個人的には、自分の楽しみが減るから回収や自粛してほしくないと思っていますが、考えれば考える程、自粛や回収せざるを得ない事情があるのかな…と考えるに至りました。そんな、回収に至ってしまう現状を語りつつ、回収を避けるために越えなければならないハードルを考えました。
〇逮捕による作品の回収と契約の解除
2019年4月現在で、芸能人の違法薬物使用関連する話題としては、ピエール瀧(容疑者とか被告とかは変わるので、呼び捨てで失礼)の薬物使用の件でしょうか。逮捕後、電気グルーヴのCDなどが回収されて、回収は当然という話や、作品に罪は無いという反対意見が飛び交いました。
今回は、この個別の事件に関することではなくて、もう少し、一般論的な話を。
作品の販売停止および回収の理由のひとつは、逮捕された作者等の創作物で出版社などが収益を上げた場合、そのお金をどう対処するか判断しかねるから、というのがあるのではないか?と考えます。特に、その作者と逮捕を理由に契約を解除した場合、契約もしていない人の作品で収益を上げるのは法的に見てマズいことというのは察しがつきます。

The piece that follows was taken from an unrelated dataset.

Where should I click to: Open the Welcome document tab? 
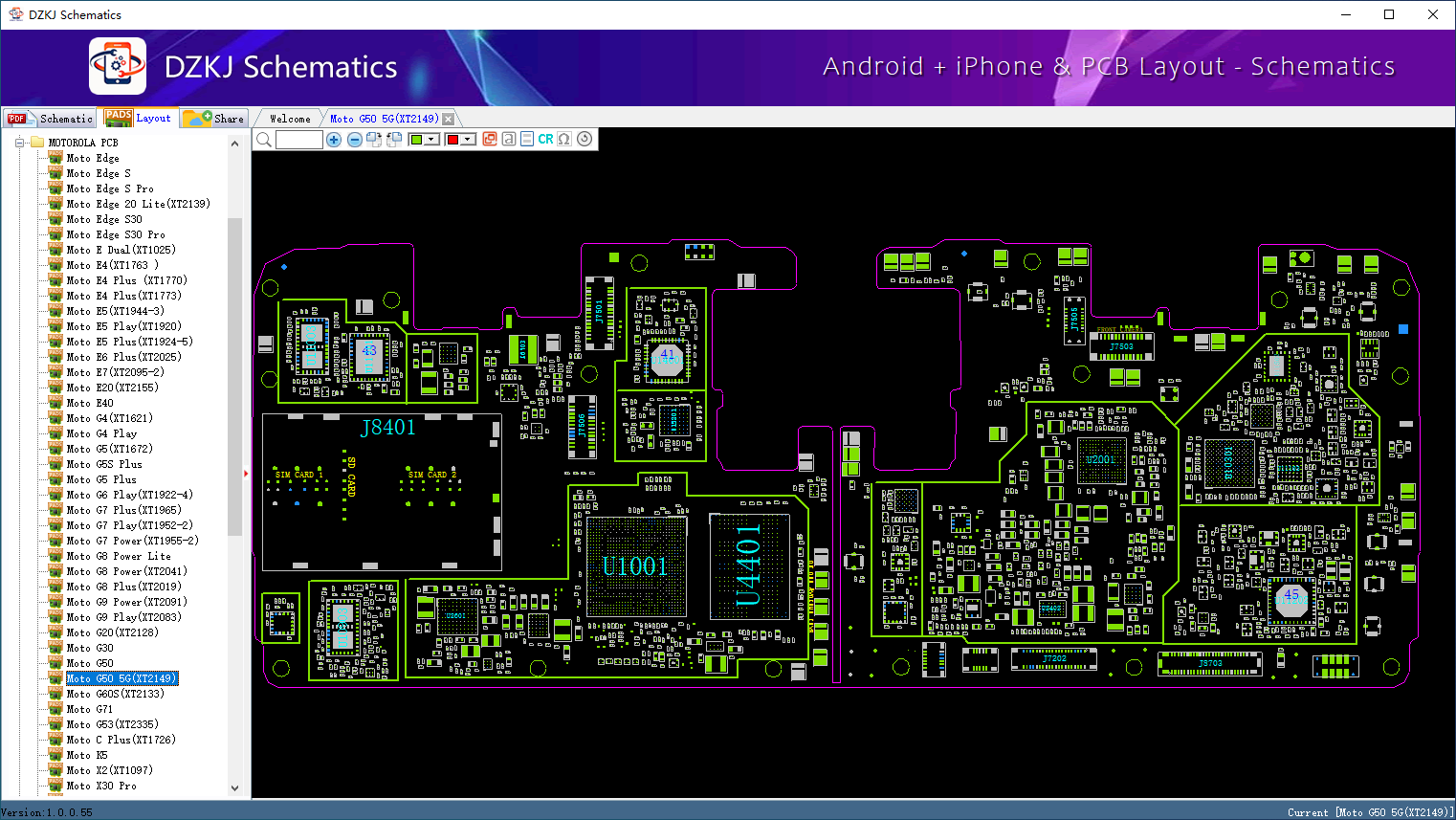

また、逮捕に伴う契約の解除ですが、一般的な会社員において、禁止薬物に手を出した場合に雇用契約が解除されるという相場観は普通というか納得できるものなので、契約の解除も仕方がないのかな、というのが私の感想です。特に、契約時の文書で『法律違反のような事案があったら、内容によっては契約を解除します』という文言があった場合、作者(もしくは雇われる会社員)が罪を犯した際に会社側が契約を解除"しなかったら"、今後の社内統制的にも問題が残ることでしょう。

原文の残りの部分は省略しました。